*** Opening of MATERIAL PROVIDED ***
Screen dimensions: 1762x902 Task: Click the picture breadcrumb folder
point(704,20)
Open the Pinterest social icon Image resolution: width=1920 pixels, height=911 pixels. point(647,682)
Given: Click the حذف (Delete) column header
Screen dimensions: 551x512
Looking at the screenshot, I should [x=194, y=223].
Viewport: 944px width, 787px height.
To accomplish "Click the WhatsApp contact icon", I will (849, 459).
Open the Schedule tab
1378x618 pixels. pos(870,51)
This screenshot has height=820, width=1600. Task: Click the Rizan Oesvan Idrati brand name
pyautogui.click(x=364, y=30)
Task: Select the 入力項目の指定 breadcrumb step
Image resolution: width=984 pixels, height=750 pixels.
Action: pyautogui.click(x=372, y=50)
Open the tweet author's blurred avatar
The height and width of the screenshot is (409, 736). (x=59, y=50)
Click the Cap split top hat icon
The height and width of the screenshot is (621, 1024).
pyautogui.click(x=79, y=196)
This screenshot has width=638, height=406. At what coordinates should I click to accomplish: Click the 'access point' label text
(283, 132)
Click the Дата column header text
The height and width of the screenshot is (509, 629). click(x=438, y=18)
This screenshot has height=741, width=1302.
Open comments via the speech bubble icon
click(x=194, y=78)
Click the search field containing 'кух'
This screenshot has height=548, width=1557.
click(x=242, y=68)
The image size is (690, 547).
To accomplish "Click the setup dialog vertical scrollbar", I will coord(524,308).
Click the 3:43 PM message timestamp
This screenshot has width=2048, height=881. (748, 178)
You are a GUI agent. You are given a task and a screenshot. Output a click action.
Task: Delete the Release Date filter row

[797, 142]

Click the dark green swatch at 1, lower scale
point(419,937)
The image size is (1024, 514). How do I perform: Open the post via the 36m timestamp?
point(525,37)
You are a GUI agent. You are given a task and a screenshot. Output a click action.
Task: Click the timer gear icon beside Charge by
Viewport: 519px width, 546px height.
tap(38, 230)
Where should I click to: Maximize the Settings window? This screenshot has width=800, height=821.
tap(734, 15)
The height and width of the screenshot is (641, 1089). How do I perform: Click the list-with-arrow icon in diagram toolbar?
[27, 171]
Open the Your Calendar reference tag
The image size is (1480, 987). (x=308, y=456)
*** Close of MATERIAL PROVIDED ***
Return the whole listing, word for word.

EXERCISE SOLUTION =
Screen dimensions: 1762x902 Task: Click the picture breadcrumb folder
point(704,20)
Open the Pinterest social icon Image resolution: width=1920 pixels, height=911 pixels. point(647,682)
Given: Click the حذف (Delete) column header
Screen dimensions: 551x512
Looking at the screenshot, I should [x=194, y=223].
Viewport: 944px width, 787px height.
To accomplish "Click the WhatsApp contact icon", I will (849, 459).
Open the Schedule tab
1378x618 pixels. pos(870,51)
This screenshot has height=820, width=1600. Task: Click the Rizan Oesvan Idrati brand name
pyautogui.click(x=364, y=30)
Task: Select the 入力項目の指定 breadcrumb step
Image resolution: width=984 pixels, height=750 pixels.
Action: pyautogui.click(x=372, y=50)
Open the tweet author's blurred avatar
The height and width of the screenshot is (409, 736). (x=59, y=50)
Click the Cap split top hat icon
The height and width of the screenshot is (621, 1024).
pyautogui.click(x=79, y=196)
This screenshot has width=638, height=406. At what coordinates should I click to accomplish: Click the 'access point' label text
(283, 132)
Click the Дата column header text
The height and width of the screenshot is (509, 629). click(x=438, y=18)
This screenshot has height=741, width=1302.
Open comments via the speech bubble icon
click(x=194, y=78)
Click the search field containing 'кух'
This screenshot has height=548, width=1557.
click(x=242, y=68)
The image size is (690, 547).
To accomplish "Click the setup dialog vertical scrollbar", I will coord(524,308).
Click the 3:43 PM message timestamp
This screenshot has width=2048, height=881. (748, 178)
You are a GUI agent. You are given a task and a screenshot. Output a click action.
Task: Delete the Release Date filter row

[797, 142]

Click the dark green swatch at 1, lower scale
point(419,937)
The image size is (1024, 514). How do I perform: Open the post via the 36m timestamp?
point(525,37)
You are a GUI agent. You are given a task and a screenshot. Output a click action.
Task: Click the timer gear icon beside Charge by
Viewport: 519px width, 546px height.
tap(38, 230)
Where should I click to: Maximize the Settings window? This screenshot has width=800, height=821.
tap(734, 15)
The height and width of the screenshot is (641, 1089). How do I perform: Click the list-with-arrow icon in diagram toolbar?
[27, 171]
Open the Your Calendar reference tag
The image size is (1480, 987). (x=308, y=456)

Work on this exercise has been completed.